Put the lines from the line with "Choose Ambas for Mostrar Redes" to the line with "click(393, 497)" into a JSON list of strings, one string per line, leaving out blank lines.

◆ **DATA RECORDS**:
◆ ◆ ◆ ◆

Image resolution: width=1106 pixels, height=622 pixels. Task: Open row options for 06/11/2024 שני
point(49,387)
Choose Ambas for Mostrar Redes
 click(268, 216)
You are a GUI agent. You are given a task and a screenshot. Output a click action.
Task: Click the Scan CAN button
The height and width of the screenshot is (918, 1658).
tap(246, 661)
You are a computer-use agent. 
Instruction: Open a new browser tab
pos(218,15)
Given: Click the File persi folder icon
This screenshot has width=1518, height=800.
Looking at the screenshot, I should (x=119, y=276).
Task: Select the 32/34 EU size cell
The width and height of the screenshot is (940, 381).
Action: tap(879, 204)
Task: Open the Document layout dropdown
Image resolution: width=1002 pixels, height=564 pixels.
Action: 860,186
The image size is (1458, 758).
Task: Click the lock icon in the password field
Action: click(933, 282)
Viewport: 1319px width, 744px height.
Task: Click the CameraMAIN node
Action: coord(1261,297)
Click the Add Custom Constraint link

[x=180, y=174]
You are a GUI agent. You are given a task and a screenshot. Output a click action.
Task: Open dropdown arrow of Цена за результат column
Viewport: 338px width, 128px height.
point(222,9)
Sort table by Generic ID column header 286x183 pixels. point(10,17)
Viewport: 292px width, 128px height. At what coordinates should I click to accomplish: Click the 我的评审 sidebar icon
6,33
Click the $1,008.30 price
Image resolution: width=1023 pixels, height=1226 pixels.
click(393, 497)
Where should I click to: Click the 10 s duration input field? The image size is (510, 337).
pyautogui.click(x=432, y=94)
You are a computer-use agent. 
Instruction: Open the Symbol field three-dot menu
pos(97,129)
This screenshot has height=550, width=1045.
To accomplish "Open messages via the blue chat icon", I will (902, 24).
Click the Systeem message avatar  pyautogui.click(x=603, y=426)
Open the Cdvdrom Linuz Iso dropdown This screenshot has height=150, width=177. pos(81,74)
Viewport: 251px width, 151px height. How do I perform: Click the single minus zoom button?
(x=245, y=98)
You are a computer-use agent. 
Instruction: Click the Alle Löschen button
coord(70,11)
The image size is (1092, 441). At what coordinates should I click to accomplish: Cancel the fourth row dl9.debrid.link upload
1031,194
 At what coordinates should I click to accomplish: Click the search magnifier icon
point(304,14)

◆ ◆ ◆ ◆

◆ **THE SOLUTION**:
[
  "Choose Ambas for Mostrar Redes",
  " click(268, 216)",
  "You are a GUI agent. You are given a task and a screenshot. Output a click action.",
  "Task: Click the Scan CAN button",
  "The height and width of the screenshot is (918, 1658).",
  "tap(246, 661)",
  "You are a computer-use agent. ",
  "Instruction: Open a new browser tab",
  "pos(218,15)",
  "Given: Click the File persi folder icon",
  "This screenshot has width=1518, height=800.",
  "Looking at the screenshot, I should (x=119, y=276).",
  "Task: Select the 32/34 EU size cell",
  "The width and height of the screenshot is (940, 381).",
  "Action: tap(879, 204)",
  "Task: Open the Document layout dropdown",
  "Image resolution: width=1002 pixels, height=564 pixels.",
  "Action: 860,186",
  "The image size is (1458, 758).",
  "Task: Click the lock icon in the password field",
  "Action: click(933, 282)",
  "Viewport: 1319px width, 744px height.",
  "Task: Click the CameraMAIN node",
  "Action: coord(1261,297)",
  "Click the Add Custom Constraint link",
  "[x=180, y=174]",
  "You are a GUI agent. You are given a task and a screenshot. Output a click action.",
  "Task: Open dropdown arrow of Цена за результат column",
  "Viewport: 338px width, 128px height.",
  "point(222,9)",
  "Sort table by Generic ID column header 286x183 pixels. point(10,17)",
  "Viewport: 292px width, 128px height. At what coordinates should I click to accomplish: Click the 我的评审 sidebar icon",
  "6,33",
  "Click the $1,008.30 price",
  "Image resolution: width=1023 pixels, height=1226 pixels.",
  "click(393, 497)"
]